SOURCE DOCUMENT
** Begin **

This summary of significant accounting policies of the Company is presented to assist in understanding the Company's financial statements. The financial statements and notes are representations of the Company's management, which is responsible for their integrity and objectivity. These accounting policies conform to accounting principles generally accepted in the United States of America and have been consistently applied in the preparation of the financial statements.

 

Revenue Recognition

The Company will recognize revenue when services are performed, and at the time of shipment of products, provided that evidence of an arrangement exists, title and risk of loss have passed to the customer, fees are fixed or determinable, and collection of the related receivable is reasonably assured. To date, the Company has not had significant revenues and is in the development stage.

 

Cash and Cash Equivalent

The Company considers all highly liquid investments with an original maturity of three months or less to be cash equivalents.

 

Use of Estimates

The preparation of financial statements in conformity with generally accepted accounting principles requires management to make estimates and assumptions that affect the amounts reported in the accompanying financial statements. Significant estimates made in preparing these financial statements, include the estimate of useful lives of property and equipment, the deferred tax valuation allowance, derivative liabilities and the fair value of stock options. Actual results could differ from those estimates.

** End **

INFORMATION PROVIDED
** Begin **

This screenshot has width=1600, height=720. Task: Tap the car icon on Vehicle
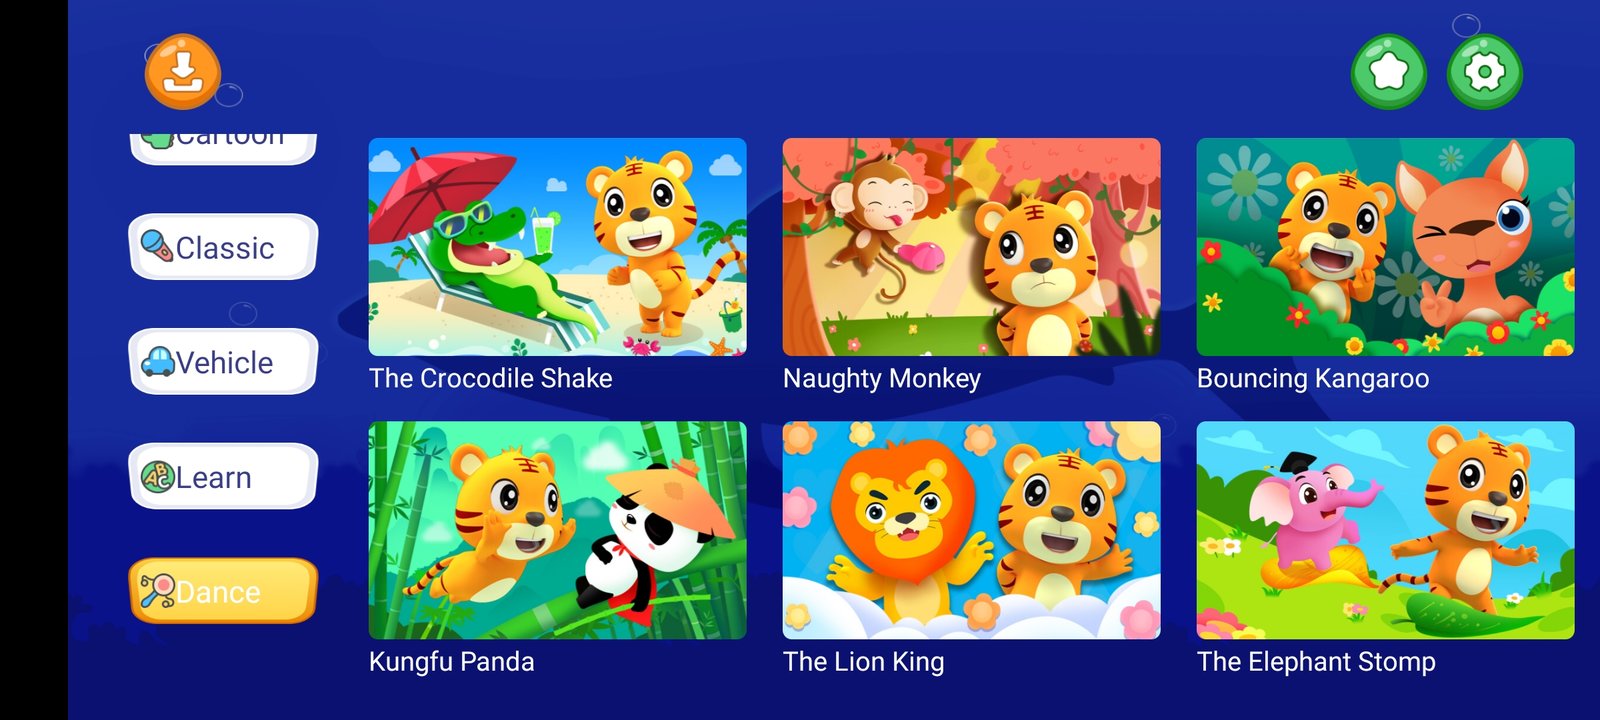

** End **

GIVEN PROBLEM A
Say whether each statement agrees with the accounting policies summary, answering yes or no and quoting the words of the summary that decide it: (i) Investments with an original maturity of six months or less count as cash equivalents. (ii) The Company has had significant revenues so far. (iii) The financial statements are representations of the Company's management.
GIVEN PROBLEM B
Write down the accounting policies summary word for word from "The preparation of financial" to "from those estimates.".
GIVEN PROBLEM C
Carry the accounting policies summary forward from its last sentence.
The data comes from a separate source.

REPLY A
(i) No: "The Company considers all highly liquid investments with an original maturity of three months or less to be cash equivalents."
(ii) No: "To date, the Company has not had significant revenues and is in the development stage."
(iii) Yes: "The financial statements and notes are representations of the Company's management"

REPLY B
The preparation of financial statements in conformity with generally accepted accounting principles requires management to make estimates and assumptions that affect the amounts reported in the accompanying financial statements. Significant estimates made in preparing these financial statements, include the estimate of useful lives of property and equipment, the deferred tax valuation allowance, derivative liabilities and the fair value of stock options. Actual results could differ from those estimates.

REPLY C
 

Intangible Assets

The Company has patent applications to protect the inventions and processes behind its proprietary bio-based back-sheet, a protective covering for the back of photovoltaic solar modules traditionally made from petroleum-based film. Intangible assets that have finite useful lives continue to be amortized over their useful lives.

 

  Useful Lives   3/31/20   12/31/19 
Patents      $45,336   $45,336 
Less accumulated amortization   15 years    (12,845)   (12,090)
      $32,491   $33,246 

 

Amortization expense for the years ended March 31, 2020 and December 31, 2019 was $755 and $755, respectively.

 

Stock-Based Compensation

The Company measures the cost of employee services received in exchange for an equity award based on the grant-date fair value of the award. All grants under our stock-based compensation programs are accounted for at fair value and that cost is recognized over the period during which an employee, consultant, or director are required to provide service in exchange for the award (the vesting period). Compensation expense for options granted to employees and non-employees is determined in accordance with the standard as the fair value of the consideration received or the fair value of the equity instruments issued, whichever is more reliably measured. Compensation expense for awards granted is re-measured each period.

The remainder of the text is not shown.